▶ **What is being asked**: From the entries below, output the line with "Task: Click the 100.0% x-axis label" and each following line up to and including the line with "This screenshot has width=1372, height=870.", exactly as written.

━━━ Exercise material

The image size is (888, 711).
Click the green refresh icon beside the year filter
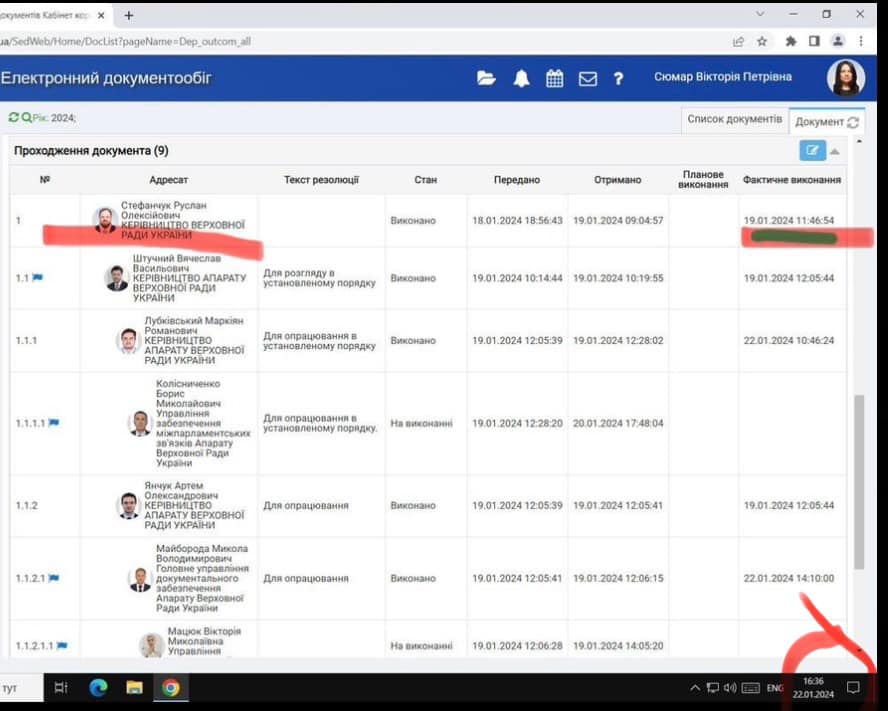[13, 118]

━━━━━━
━━━ Exercise material

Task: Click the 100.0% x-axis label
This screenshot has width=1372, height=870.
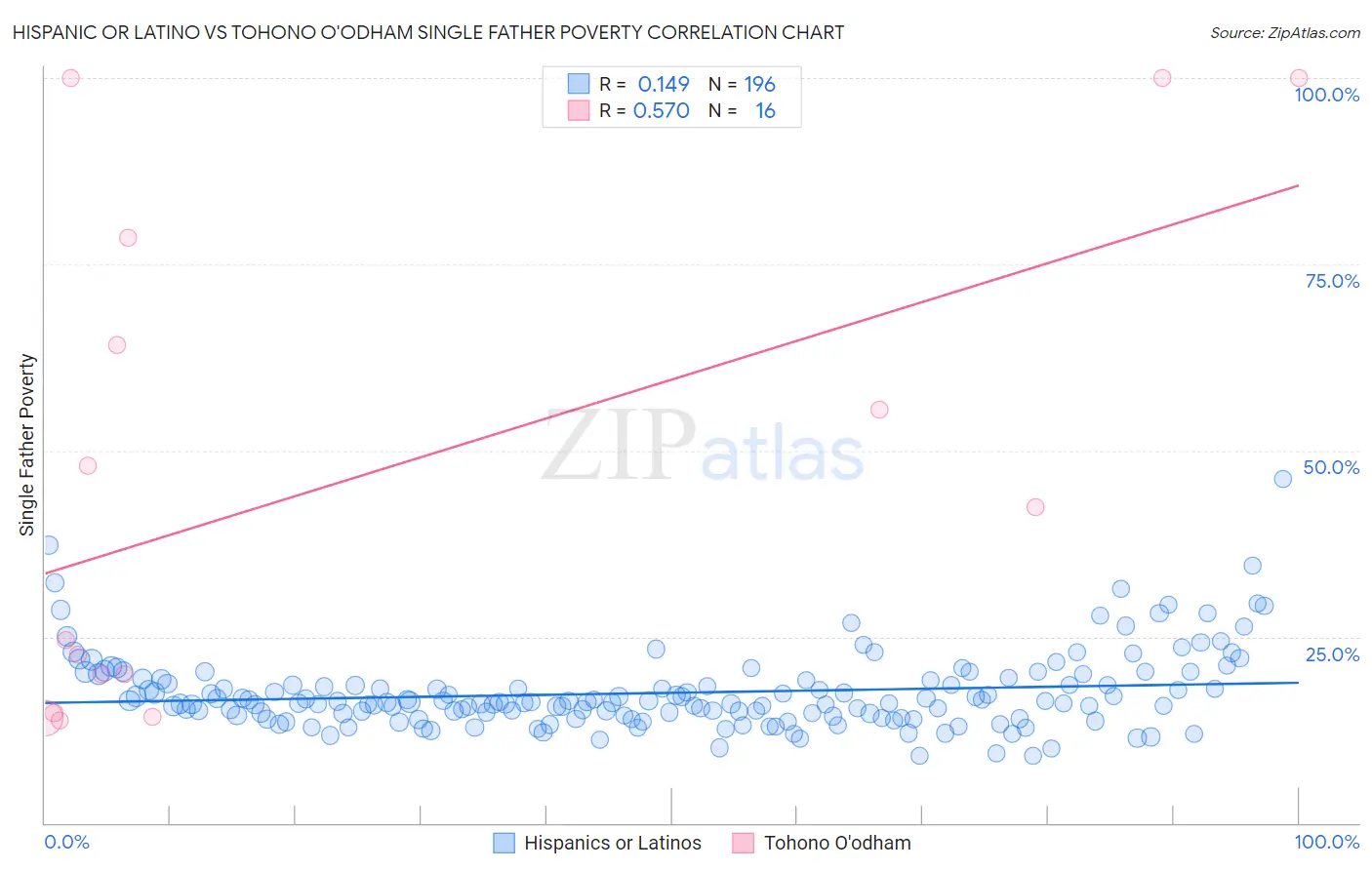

━━━━━━

▶ **Answer section**:
Task: Click the 100.0% x-axis label
This screenshot has width=1372, height=870.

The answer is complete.